13 points sur 15. C'est le bilan comptable des Verts sur les cinq derniers matches. C'est simple, personne n'a fait mieux. Galtier a trouvé sa formule. Sans véritable attaquant de pointe. Les Verts ont aussi leur quatre fantastiques : Sinama-Gradel-Aubameyang-Nicolita. Plus loin, Clément et Lemoine ont pris de l'épaisseur et la défense tient le coup. C'est donc un vrai choc qui va se jouer dans le froid stéphanois. Même en l'absence du Roumain Nicolita (suspendu), l'ASSE a des atouts à faire valoir. Car son remplaçant, Bakary Sako, est loin d'être une tanche. C'est sûrement là que réside la force des Verts. Dans ce collectif huilé, sans star, sans ego, sans casse-couille, où le délicieux Batlles fait encore des miracles avec ses guiboles d'adolescent, à 35 piges bien trempées. Même Clément, pourtant affublé d'un patronyme honni pour un milieu défensif, semble se refaire une santé dans le 4-2. L'ensemble est cohérent et solide. Mieux, personne ne parle d'eux.
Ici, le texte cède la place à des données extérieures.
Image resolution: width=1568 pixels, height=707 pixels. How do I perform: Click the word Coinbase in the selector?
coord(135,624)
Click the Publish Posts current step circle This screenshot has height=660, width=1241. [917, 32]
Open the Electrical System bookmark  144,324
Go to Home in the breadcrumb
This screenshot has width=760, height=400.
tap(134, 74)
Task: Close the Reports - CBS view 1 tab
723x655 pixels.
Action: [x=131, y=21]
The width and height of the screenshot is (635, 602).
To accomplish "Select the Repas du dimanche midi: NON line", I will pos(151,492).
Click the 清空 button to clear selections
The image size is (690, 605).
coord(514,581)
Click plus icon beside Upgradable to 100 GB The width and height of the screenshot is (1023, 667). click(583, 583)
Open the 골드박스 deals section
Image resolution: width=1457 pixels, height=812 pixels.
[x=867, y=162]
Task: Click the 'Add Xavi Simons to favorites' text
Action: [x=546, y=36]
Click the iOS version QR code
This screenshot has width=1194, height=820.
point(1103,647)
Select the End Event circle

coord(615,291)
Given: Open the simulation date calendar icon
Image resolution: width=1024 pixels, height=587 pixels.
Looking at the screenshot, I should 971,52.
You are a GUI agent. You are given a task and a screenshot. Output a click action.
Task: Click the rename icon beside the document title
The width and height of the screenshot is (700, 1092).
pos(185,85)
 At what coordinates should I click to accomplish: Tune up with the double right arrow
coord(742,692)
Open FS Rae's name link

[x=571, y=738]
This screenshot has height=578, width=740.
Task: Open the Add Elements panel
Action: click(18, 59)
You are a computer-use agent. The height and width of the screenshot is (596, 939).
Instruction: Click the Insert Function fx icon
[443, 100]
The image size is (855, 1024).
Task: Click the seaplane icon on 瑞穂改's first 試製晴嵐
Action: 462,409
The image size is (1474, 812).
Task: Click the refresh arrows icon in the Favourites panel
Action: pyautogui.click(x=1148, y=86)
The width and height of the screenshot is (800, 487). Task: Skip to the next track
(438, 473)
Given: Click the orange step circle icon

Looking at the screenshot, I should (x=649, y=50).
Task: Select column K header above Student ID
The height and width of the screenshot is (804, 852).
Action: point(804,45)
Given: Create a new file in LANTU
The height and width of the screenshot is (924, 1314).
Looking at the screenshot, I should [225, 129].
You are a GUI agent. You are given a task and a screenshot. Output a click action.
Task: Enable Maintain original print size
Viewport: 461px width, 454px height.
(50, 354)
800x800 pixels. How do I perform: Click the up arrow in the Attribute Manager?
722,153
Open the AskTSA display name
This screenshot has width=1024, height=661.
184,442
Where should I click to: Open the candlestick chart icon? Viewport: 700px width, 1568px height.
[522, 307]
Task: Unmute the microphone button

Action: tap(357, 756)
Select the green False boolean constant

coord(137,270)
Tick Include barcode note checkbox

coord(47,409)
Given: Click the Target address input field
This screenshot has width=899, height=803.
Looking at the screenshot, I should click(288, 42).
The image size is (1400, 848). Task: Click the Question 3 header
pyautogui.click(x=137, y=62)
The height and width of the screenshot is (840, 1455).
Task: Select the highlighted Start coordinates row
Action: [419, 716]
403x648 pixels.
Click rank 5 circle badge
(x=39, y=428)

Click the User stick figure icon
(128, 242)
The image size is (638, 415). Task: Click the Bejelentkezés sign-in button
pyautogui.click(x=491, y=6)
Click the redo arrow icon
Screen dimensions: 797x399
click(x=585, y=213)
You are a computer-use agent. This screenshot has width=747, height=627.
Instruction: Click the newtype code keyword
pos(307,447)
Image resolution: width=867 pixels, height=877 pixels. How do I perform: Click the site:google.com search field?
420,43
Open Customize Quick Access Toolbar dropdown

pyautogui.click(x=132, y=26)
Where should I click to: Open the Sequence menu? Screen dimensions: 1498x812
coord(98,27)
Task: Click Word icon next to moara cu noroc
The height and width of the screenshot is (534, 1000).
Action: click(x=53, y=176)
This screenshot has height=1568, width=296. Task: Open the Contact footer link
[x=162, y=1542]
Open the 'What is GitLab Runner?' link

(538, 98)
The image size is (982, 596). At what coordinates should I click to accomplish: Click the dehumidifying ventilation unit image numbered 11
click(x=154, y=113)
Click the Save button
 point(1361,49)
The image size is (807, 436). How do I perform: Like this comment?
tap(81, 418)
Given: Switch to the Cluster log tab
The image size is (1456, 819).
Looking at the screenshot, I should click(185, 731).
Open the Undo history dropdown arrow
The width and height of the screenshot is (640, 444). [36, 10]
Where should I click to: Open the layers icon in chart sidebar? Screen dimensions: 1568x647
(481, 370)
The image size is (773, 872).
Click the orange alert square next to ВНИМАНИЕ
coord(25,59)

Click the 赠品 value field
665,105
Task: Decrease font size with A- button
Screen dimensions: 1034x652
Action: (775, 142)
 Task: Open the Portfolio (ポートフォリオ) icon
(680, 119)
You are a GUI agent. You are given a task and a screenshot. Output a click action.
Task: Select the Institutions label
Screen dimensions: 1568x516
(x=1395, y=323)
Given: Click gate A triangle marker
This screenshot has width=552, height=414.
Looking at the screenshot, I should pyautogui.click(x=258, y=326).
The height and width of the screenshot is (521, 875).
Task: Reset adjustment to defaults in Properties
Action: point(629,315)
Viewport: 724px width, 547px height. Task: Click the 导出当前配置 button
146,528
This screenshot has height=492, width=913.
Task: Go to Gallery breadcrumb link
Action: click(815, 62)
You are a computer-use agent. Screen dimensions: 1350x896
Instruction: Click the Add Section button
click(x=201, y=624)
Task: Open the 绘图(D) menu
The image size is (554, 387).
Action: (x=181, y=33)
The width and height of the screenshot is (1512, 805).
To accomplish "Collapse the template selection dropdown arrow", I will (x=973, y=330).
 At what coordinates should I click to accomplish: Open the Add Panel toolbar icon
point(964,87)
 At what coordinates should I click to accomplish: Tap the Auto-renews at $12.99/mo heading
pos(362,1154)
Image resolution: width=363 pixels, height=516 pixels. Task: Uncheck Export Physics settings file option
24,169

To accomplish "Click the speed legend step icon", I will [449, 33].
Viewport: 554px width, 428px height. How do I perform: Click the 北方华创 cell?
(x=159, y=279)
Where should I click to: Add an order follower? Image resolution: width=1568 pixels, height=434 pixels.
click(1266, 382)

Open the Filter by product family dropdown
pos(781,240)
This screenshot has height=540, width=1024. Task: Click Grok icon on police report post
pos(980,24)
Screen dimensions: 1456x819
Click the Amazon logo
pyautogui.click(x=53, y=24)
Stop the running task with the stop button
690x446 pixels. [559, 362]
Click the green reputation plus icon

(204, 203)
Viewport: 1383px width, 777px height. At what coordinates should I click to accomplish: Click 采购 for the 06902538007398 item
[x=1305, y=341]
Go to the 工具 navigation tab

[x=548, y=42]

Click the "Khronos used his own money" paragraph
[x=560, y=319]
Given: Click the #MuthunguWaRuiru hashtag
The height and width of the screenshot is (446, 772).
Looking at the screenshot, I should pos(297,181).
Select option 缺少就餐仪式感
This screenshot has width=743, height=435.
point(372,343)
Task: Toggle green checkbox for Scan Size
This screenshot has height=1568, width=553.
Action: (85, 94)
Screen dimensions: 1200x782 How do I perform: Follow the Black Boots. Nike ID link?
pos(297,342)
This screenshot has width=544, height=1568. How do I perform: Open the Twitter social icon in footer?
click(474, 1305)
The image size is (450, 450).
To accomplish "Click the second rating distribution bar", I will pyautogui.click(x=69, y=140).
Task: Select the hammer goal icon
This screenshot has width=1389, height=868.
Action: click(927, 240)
Pour le moment, les Verts avancent cachés. Ils sont dans l'ombre des gros et produisent du jeu. Ce qui ressemblait à un match de gala prend de plus en plus la forme d'un choc. Un vrai. Même si Stéphane Ruffier préfère rester vigilant dans les colonnes de l'Equipe : "La réception de Paris, ça peut-être un cadeau empoisonné car, dans la tête de tous, il y a les vacances juste derrière". Clairement, ça va se filer sur la pelouse gelée du Chaudron. Sportivement, le vainqueur du soir – s'il y'en a un – ne sera pas plus avancé qu'au coup d'envoi. Il se payera juste le luxe de partir en vacances l'esprit tranquille. Soulagé. Serein. Le genre de situation qu'Antoine Kombouaré ne connaît plus depuis le mois de juillet. Il n'est plus à trois semaines près.